“Wolf Boys: Two American Teenagers and Mexico’s Most Dangerous Drug Cartel”


What juveniles lack in strength and experience they make up for in other qualities: they are coachable and often available in abundant supply. The uncertainty of wartime leaves young people acutely vulnerable; separated from family or other support structures, children can form a dependency on their military commanders that makes them easy to exploit. The warlord Joseph Kony, in the early years of his insurgency in Uganda, conscripted adults for his Lord’s Resistance Army. He eventually switched to children, because they were easier to indoctrinate. Of course, there is a moral taboo associated with defiling the innocence of youth, but a willingness to violate that taboo can amount to a tactical advantage. A professional soldier, peering through the scope of his rifle at a twelve-year-old, might hesitate to pull the trigger. And signalling that there is no boundary one is unprepared to transgress may demoralize one’s adversary. A recent report by the Quilliam Foundation describes Islamic State propaganda videos that feature children committing murder, and suggests that the group is broadcasting its willingness to flout international norms in a deliberate effort to seize “the psychological upper hand.”

One context in which we don’t often hear about child soldiers is the drug war on the U.S.-Mexico border. Yet, according to Child Rights Network, an alliance of civic and social organizations in Mexico, some thirty thousand minors have been pressed into playing a role in the country’s ongoing criminal insurgency, and several thousand of them have been killed. “Wolf Boys” offers a bracingly intimate glimpse of how this insurgency looks from the point of view of the young killers on the front lines. Prison can make a good correspondent of almost anyone, and, after writing to Cardona and Reta, Slater found himself drawn into an epistolary relationship of queasy intensity. He visited both boys in prison and spoke to them for hours. Reta eventually cut off contact, but Slater and Cardona continued to correspond, exchanging hundreds of pages of letters.

When Cardona was seventeen, in 2004, he was in Nuevo Laredo doing a freelance smuggling deal; corrupt local police spotted him and brought him to Miguel Treviño, the dead-eyed commander of the Zetas. Treviño, who was in his thirties, interrogated Cardona while palming a hand grenade, “like a pitcher cups a baseball,” Slater writes. Treviño was impressed by Cardona’s self-possession, and not long afterward Cardona was sent, as a probationary foot soldier, to a training camp in Tamaulipas.

The Zetas originated from a team of élite commandos who defected from Mexico’s armed forces, so the cartel was prone to paramilitary affectation. Treviño was known by his radio call sign: Cuarenta (“Forty”). But the training camp bore a notable resemblance to regimens from other parts of the world in which armed groups teach kids to kill. Cardona was instructed to leave behind his civilian clothes, along with his wallet and phone, and to wear the same uniform as the other recruits (bluejeans, white T-shirt), in a symbolic shedding of skin.

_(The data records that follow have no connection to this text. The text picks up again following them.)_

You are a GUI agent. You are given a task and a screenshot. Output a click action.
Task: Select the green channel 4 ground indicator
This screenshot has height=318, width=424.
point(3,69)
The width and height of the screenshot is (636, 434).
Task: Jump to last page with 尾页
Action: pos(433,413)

In a 2007 memoir, “A Long Way Gone,” Ishmael Beah describes a similar ritual when, at thirteen, he was inducted into the Armed Forces of Sierra Leone. As he is putting on new army shorts, Beah sees a soldier burning his “old belongings.” He is given a bayonet and ordered to attack a banana tree, imagining that it is his enemy. This is a standard feature of any curriculum in homicide: progressive exposure to violence. When the Islamic State trains the Cubs of the Caliphate, children are instructed to decapitate a doll, then to watch while a human is decapitated, then to decapitate a human themselves.

Cardona and his fellow-trainees, who ranged in age from fifteen to thirty, were given assault rifles and coached by mercenaries from Colombia and Israel. They were taught how to shoot a fleeing target, “like leading a wide receiver in a football game.” At the camp, the Zetas had assembled hundreds of prisoners—captured adversaries from the rival Sinaloa cartel—whom they called “contras.” “You see and do,” the instructors intoned, demonstrating how to kill someone with a knife by killing a contra. It was not in the heat of battle but with these hapless human guinea pigs that Cardona learned to kill. The recruits were told to take an AR-15, run into a house, and murder the contra inside. So Cardona did. You see and do.